It’s brokers’ turn to clarify crypto in the series of staff statements from the U.S. Securities and Exchange Commission intended to reveal its current thinking on how to deal with the digital asset space, in this case addressing “physical possession” of assets by brokers and separately asking some questions about so-called alternative trading systems (ATS) for crypto.
One of the final two posts this week addresses the custody of clients’ crypto securities at regulated broker-dealers, advising firms on how to properly own these assets, including protecting clients’ private keys. As long as they follow the informal standards set forth in the statement, brokers will not receive a knock on their door from the SEC.
Their approach must also anticipate “blockchain malfunctions, 51% attacks, hard forks or airdrops,” according to the press release from the SEC’s Division of Trading and Markets.

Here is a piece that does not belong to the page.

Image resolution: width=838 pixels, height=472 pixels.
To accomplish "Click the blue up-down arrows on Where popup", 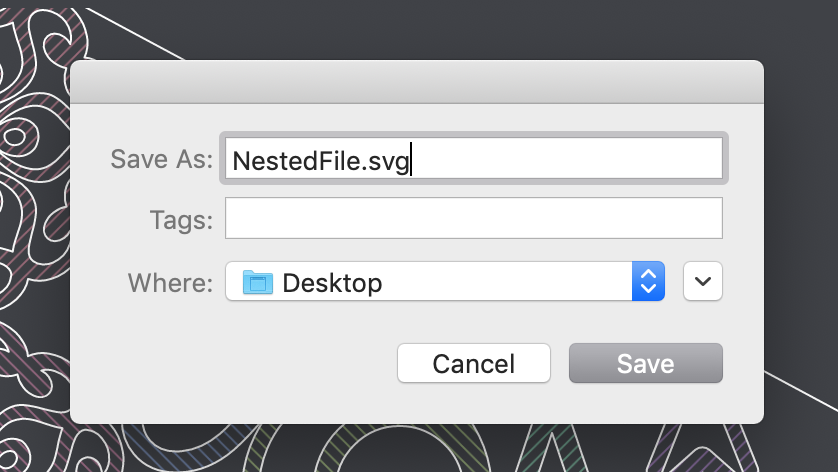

The agency’s advice could help traditional trading companies find more comfort in their management of crypto assets. This would include tokenized stocks and debt securities, although the specific definition of a crypto security has not yet been fully established.
The SEC’s series of crypto statements have been welcomed with open arms by the industry, but they lack the regulatory or guiding authority, so they would be easy to overturn if the agency’s leadership changed hands.
Also this week, the U.S. securities regulator released a “frequently asked questions” document examining crypto ATS activity. As Commissioner Hester Peirce, who leads the agency’s crypto task force, pointed out, the questions largely focus on trade and settlement.
“Trading platforms and market participants must be able to operate within clear market structure rules that facilitate fair and orderly markets without imposing unnecessary burdens,” Peirce said in a statement.